Blanka started slightly at the bare thought of friendship with this woman.
"I am in love with you already," continued the Marchioness Caldariva. "For the past week we have been meeting every day. We kneel side by side in the same church, for I go to church regularly; but you have not noticed me, because you never raise your eyes from your prayer-book to look at your neighbours' bonnets and gowns. As for me, now, I watch you all the time I am praying. Daily prayers are a necessity with me. In the morning I pray for the sins I have committed the day before, and in the evening for those to be committed on the morrow. Another bond of sympathy between us is the similar lot to which we are both condemned,—a life unblessed by domestic happiness,—and we cherish therefore a common hatred of the world. You, however, show yours by leading a solitary life of mourning, I mine by amusing myself the best way I can. If I were strong enough to follow your example, I should do so, but I can't live without distraction. You are strong; I am weak. I admire in you your power to humble your enemies before you. You were told, weren't you, that I wrote that anonymous letter?"

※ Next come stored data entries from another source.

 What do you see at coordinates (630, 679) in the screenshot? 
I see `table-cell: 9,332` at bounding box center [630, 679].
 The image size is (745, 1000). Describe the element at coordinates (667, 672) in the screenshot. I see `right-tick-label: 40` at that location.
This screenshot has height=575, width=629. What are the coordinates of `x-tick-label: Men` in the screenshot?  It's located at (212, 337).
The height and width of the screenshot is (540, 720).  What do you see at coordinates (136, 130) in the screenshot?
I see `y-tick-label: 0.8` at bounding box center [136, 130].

Blanka looked at the speaker with wide eyes of inquiry and wonder. She began at length to place confidence in her words.
"And you were told the truth, too," continued the other. "Oh, those two men are intriguers of the deepest dye. I was accused of upsetting their plan. I was told how mercilessly you had repulsed one of them. Really, that was a master stroke on your part. The fourteenth paragraph! He himself confessed the secret to me,—how he forged a note, some years ago, in the name of a good friend of his, who now holds the incriminating document in his possession. With it he can at any time crush his false friend and deliver him over to a long imprisonment. The trembling culprit wished to free himself at any cost from this sword of Damocles suspended over his head, and he proposed to me two ways to effect the desired end. One was for me to seduce the young artist and then, as the price of my smiles, cajole him into surrendering the fatal note."
The beautiful Cyrene threw at her listener a look full of the proud consciousness of her own dangerous charms. Blanka drew back in nameless fear under her gaze.
"The other way," proceeded the marchioness, "was to have him assassinated if he refused to give up the forged paper."
Blanka pressed her hands to her bosom to keep from crying out.